The demand for optical networks has surged in recent years owing to the significant growth in global internet traffic. High-performance electro-optic (EO) modulators is one of the most crucial components of optical signals processing. They aid the conversion of electrical signals into optical signals and are more effective at low driving voltages and high speeds. While modulators have generally operated at longer communication wavelengths exceeding 1000-nm near-infrared range, there is a growing interest in photonic platforms operating at relatively shorter communication wavelengths.

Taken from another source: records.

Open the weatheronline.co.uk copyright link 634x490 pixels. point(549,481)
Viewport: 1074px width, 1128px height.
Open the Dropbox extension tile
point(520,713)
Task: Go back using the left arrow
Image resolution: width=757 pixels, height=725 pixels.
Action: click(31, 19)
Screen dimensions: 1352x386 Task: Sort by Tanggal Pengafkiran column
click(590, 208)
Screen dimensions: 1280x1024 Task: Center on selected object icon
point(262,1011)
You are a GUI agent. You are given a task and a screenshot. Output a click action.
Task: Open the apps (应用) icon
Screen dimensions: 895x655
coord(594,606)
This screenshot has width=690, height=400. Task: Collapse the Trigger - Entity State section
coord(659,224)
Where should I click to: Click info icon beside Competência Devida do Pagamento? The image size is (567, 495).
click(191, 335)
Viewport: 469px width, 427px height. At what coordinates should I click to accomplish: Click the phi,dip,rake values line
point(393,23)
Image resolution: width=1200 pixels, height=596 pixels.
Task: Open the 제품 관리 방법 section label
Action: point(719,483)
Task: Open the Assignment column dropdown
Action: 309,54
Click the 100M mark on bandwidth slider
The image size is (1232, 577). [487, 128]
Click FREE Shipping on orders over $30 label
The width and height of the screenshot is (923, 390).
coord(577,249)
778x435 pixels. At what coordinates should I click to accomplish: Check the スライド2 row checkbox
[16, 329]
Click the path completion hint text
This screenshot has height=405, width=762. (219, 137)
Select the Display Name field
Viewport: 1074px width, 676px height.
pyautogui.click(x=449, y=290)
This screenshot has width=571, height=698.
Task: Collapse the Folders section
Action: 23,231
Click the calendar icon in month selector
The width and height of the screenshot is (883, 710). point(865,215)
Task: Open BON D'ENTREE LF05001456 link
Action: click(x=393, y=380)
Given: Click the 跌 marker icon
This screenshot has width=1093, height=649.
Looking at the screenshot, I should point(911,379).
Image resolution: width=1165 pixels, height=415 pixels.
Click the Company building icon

Recently, chip-scale optical devices operating at shorter communication wavelengths below 1000 nm, such as light detection and ranging (LiDAR), have been developed for high-speed applications like bio-sensing, 3D cameras and autonomous driving. Most LiDARs use an optical phased array with an operating wavelength of 905 nm because fog-, snow- and rain-induced signal deterioration at wavelengths below 1000 nm is less than near-infrared wavelengths. Although Si modulators are compatible with Si photonic platforms, it has a limited transparency window at communication wavelengths below 1000 nm. Therefore, it is necessary to explore other materials for potential application at wavelengths below 1000 nm.
Lithium niobate (LN) has emerged as potential candidates for modulators in the visible-wavelength region. Modulators made from these materials can operate across a wide wavelength range based on EO effects. However, they exhibit undesirable properties, such as small changes in the refractive index, difficulties in fine processing and inadequate data rates. Additionally, most modulators exhibit high half-wave voltage-length product (VπL), low VπL has not been achieved at shorter wavelengths below 1000 nm.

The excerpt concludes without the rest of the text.